WHAT YOU ARE ASKED TO DO:
From the records below, extract only the lines running from the line with "Screen dimensions: 829x392" to the line with "Collapse FIDO2 chevron", both lines included, reproducing them exactly.

EXERCISE MATERIAL:
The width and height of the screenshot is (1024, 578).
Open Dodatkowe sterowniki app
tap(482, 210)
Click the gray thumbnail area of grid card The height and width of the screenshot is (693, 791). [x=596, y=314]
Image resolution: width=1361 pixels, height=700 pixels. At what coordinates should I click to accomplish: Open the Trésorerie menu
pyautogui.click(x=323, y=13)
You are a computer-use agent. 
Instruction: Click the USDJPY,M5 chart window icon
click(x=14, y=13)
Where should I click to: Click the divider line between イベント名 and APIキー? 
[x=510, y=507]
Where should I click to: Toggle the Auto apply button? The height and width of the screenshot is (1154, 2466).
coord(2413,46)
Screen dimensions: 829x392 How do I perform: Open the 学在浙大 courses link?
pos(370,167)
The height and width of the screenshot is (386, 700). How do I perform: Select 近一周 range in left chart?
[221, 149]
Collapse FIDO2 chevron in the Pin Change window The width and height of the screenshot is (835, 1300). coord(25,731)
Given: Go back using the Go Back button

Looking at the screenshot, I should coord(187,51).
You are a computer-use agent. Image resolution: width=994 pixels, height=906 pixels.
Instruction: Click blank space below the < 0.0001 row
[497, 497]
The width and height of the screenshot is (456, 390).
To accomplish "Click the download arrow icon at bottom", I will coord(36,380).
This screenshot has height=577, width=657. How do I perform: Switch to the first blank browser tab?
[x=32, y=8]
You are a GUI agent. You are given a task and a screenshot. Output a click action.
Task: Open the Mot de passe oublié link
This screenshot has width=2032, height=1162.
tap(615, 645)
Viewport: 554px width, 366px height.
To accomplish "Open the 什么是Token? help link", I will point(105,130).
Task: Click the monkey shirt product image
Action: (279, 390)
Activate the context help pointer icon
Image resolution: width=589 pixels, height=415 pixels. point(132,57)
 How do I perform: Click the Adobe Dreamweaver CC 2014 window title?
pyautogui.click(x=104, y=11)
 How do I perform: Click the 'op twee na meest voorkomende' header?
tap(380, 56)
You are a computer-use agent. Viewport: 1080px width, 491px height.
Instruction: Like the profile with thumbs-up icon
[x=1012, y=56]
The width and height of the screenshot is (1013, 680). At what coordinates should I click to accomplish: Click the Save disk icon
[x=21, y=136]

SOLUTION BELOW:
Screen dimensions: 829x392 How do I perform: Open the 学在浙大 courses link?
pos(370,167)
The height and width of the screenshot is (386, 700). How do I perform: Select 近一周 range in left chart?
[221, 149]
Collapse FIDO2 chevron in the Pin Change window The width and height of the screenshot is (835, 1300). coord(25,731)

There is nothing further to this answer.